Gefforen laughed quite joyously at this and ran out the door with the case. Eshezy walked around the room, checking to see if there were any other artefacts that she would want to keep. No… let’s just make a big mess here, so he can’t tell that I have discovered his secret.
As she walked out the double doors into the dirt floor audience chamber, she could hear the sound of fast footfalls approaching. She pushed the door of the supposedly private chamber closed and gestured, listening with great satisfaction as the bolts slid back into place.
“Here!” Gefforen gasped, holding a flaming fragment of planking in front of her and trying not to inhale the smoke.
“Would you like to do the honours?” Eshezy pointed at the walls and the closed double doors in front of them.
Startled, Gefforen tu
rned her deep blue eyes towards the source of the audacious proposal. Noting that the offer was serious, her smile widened until it seemed to change her whole appearance. “Would I?!”

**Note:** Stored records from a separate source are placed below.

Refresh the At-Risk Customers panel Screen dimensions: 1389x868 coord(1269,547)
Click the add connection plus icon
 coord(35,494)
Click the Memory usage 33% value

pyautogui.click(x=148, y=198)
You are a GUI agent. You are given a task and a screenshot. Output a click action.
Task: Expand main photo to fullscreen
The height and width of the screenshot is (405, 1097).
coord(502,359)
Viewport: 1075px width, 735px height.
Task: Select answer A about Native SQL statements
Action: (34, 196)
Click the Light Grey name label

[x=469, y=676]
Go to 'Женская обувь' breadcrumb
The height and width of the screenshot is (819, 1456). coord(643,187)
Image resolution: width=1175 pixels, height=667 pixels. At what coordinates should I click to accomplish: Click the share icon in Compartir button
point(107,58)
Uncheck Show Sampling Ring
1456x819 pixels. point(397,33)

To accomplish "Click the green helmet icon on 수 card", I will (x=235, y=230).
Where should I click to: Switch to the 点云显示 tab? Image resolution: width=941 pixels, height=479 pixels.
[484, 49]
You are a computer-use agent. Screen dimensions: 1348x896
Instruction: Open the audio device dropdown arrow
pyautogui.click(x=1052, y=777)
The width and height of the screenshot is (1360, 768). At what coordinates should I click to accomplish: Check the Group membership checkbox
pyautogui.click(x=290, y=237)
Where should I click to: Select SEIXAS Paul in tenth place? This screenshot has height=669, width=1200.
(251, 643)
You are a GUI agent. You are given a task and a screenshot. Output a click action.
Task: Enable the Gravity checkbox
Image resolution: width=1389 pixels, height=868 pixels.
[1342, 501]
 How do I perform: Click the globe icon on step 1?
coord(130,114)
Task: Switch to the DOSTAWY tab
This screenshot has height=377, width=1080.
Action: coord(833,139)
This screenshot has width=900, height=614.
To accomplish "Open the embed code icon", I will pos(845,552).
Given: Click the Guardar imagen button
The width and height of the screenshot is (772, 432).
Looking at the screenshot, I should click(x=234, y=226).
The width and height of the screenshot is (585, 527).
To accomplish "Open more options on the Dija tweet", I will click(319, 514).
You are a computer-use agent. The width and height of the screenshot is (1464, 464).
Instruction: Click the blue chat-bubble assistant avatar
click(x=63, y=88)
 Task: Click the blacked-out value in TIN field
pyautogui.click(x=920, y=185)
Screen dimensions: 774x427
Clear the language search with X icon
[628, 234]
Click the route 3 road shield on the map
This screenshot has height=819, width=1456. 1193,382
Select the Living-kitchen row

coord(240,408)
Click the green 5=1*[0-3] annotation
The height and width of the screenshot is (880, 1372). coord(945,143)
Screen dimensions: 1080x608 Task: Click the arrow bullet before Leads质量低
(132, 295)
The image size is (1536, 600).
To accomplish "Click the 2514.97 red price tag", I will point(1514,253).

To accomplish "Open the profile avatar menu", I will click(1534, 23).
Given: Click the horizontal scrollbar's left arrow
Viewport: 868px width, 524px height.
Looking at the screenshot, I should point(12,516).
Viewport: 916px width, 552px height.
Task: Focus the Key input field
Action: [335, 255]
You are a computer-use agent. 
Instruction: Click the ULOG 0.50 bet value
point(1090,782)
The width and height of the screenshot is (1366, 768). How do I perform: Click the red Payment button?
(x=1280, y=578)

Gefforen and Eshezy stepped hastily from the temple as the walls blackened and burst into glorious flames, Rauffaely became agitated at the crackling and the heat and smoke, his normal quiet meow was replaced by a horrendous howl that impressed Eshezy and startled Gefforen. The blissful fire-starter bent down and picked up the case again from the ground outside the temple and the three hurried through the town to join the others, who were by this time down by the river. Most of the miners were looking back, seeing the tall columns of white-grey smoke rising higher in the fairly still air; each of them was holding something salvaged from the only home they had ever known and most of them had blankets or sacking draped over their shoulders. As Eshezy caught up with them, she concentrated on the far bank, conscious that her healing work had been cut short for a reason, and though that reason had not been revealed to her, she thought the most likely explanation was the return of the soldiers, and so she was keenly aware that there could be trouble on the way to her Fortress. She glanced at Rauffaely’s face, noting how he now seemed to be focused on the gentle swaying of the tall grasses, his composure restored. Nothing… at least not right now.
“Come on!” She stepped into the water, holding her bow up high. “We must stay close together – we’ll use the big track, it will be quickest.” I know it is time for sleep, though of course the sun creature is still up there, where he always seems to be!
She reached the far bank without incident and watched the tall grasses for tell-tale signs of sudden movement as the others waded through behind her. Rauffaely turned his head and touched his nose to Eshezy’s cheek, giving her a single, small lick. Then he made his characteristic ‘nuah’ and jumped down. Eshezy watched as he turned to the right of the path to Fortress and ran off into the tall grasses. Goodbye, my little friend; may your errand be successful! She knew that something important must have called him away from his comfortable spot on her shoulder.